Recommendation: Improve regional coordination and partnerships for infrastructure and servicesAction Area: Dynamic and Representative Government
- Action Area: Dynamic and Representative Government
- Give regional and local officials and residents more say in shaping services and infrastructure
- Improve coordination and create new regional entities with the authority to effectively shape services
- Reshape service provision in key sectors such as health and education
Strategy 1: Give regional and local officials and residents more say in shaping services and infrastructure
Many locally made decisions have a large effect on the region, although the region as a whole does not have a voice to represent regional interests. There are also many regional bodies that do not have mechanisms in place to ensure representation of individual municipalities and their residents. While there are often shared goals across local and regional entities, elevating both perspectives in decision-making can set the stage for stronger regional collaboration. For the most optimal reflection of our collective public interests, local and regional decisions need to accurately represent all those concerned.
Action 1.1: Add local voices to the boards of all regional organizations.
- The governing and decision-making Boards of all regional entities, such as the Massachusetts Bay Transportation Authority (MBTA), the Massachusetts Water Resources Authority (MWRA), and the Massachusetts Port Authority (MassPort), should have most of their members selected by local officials and from among residents of Greater Boston. Groups of municipal leaders deciding regionally should suggest candidates to represent their interests, and populations from underrepresented groups and from service users should also have designees on regional Boards. All regional entities should create new and meaningful opportunities to enable service users to contribute to decision-making and collaborate in developing plans and policies. More specific recommendations are included in, “Make government more participatory and inclusive.”
Strategy 2: Improve coordination and create new regional entities with the authority to effectively shape services
Several systems could be better governed by regional actors and through cross-sector collaboration. Infrastructure, in particular, should be thought of more holistically, given that decisions about land use and infrastructure investment include consideration of interactions among transportation, housing, and natural resource management.

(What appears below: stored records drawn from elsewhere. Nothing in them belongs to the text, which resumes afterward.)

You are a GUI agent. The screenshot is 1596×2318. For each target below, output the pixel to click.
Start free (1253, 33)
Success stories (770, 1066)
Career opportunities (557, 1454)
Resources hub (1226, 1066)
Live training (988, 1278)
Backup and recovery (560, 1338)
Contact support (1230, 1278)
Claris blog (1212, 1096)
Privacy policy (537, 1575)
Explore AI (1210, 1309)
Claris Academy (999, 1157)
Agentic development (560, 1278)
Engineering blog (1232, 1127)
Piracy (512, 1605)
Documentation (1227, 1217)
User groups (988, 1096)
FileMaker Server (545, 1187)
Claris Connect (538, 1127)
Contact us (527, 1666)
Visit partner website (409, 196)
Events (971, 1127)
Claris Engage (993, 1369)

While we have regional bodies for transportation and water provision, other areas where decisions should be made regionally and where assets should be seen as a connected system, such as for parks and recreation, do not benefit from regional governance. While critics might point to a history of poor administration of such entities, past problems did not stem from the regional nature of these organizations and strong oversight structures and transparency could ameliorate such concerns in the future.

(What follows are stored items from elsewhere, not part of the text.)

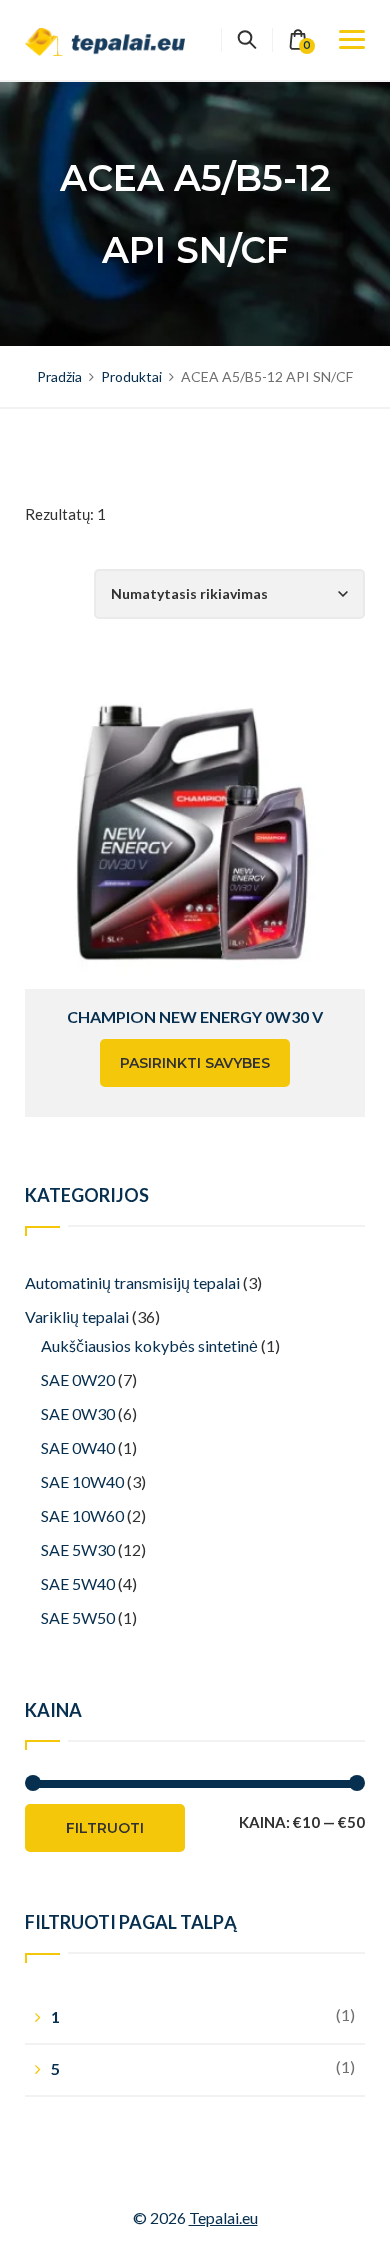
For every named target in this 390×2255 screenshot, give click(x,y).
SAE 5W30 (78, 1549)
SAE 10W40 (82, 1481)
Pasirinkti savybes (195, 1063)
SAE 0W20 (78, 1379)
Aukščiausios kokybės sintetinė (149, 1345)
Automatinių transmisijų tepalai (132, 1282)
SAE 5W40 (78, 1583)
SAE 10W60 (82, 1515)
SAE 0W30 (78, 1413)
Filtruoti (105, 1828)
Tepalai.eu (223, 2217)
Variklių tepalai (77, 1316)
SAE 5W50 (78, 1617)
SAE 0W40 (78, 1447)
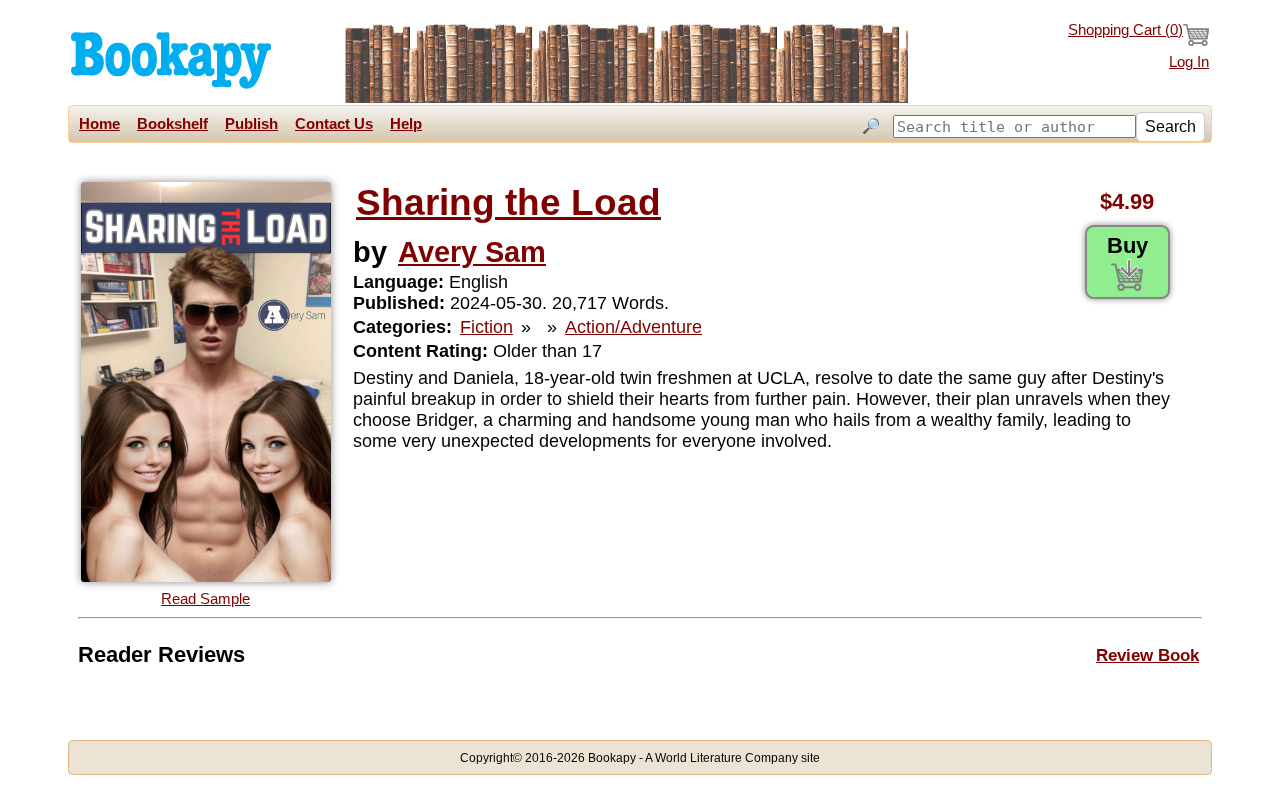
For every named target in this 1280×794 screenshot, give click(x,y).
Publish (251, 124)
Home (99, 124)
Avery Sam (472, 251)
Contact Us (334, 124)
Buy (1127, 245)
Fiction (486, 327)
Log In (1189, 62)
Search (1170, 126)
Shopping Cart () (1125, 30)
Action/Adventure (633, 327)
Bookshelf (172, 124)
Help (406, 124)
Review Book (1147, 655)
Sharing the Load (508, 202)
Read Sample (205, 599)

Action 2.1: Regionally coordinate the management, investments, and expansion of parks, recreation areas, and open spaces throughout Metro Boston.
- Our region is home to world-class parks and protected open spaces, but there is little coordinated vision or management of these assets. MAPC’s LandLine vision and the Department of Conservation and Recreation’s (DCR) recently released Parkways Master Plan are important vision efforts and guiding documents, and they should be part of a larger coordinated strategy for the future of all parks, recreation areas, and open space in the long-term.1, 2 The DCR, cities and towns, land trusts, statewide conservation organizations, and other entities own and operate these assets. By bringing together these landowners, along with advocates and resident representatives, a regional vision for a holistic network of open space and recreation could result. Through this elevated coordination, regional priorities can be identified and acted upon for connections among protected lands, expansion, and investments to ensure all corners of the region have access to parks and other open spaces and these lands become an interconnected network.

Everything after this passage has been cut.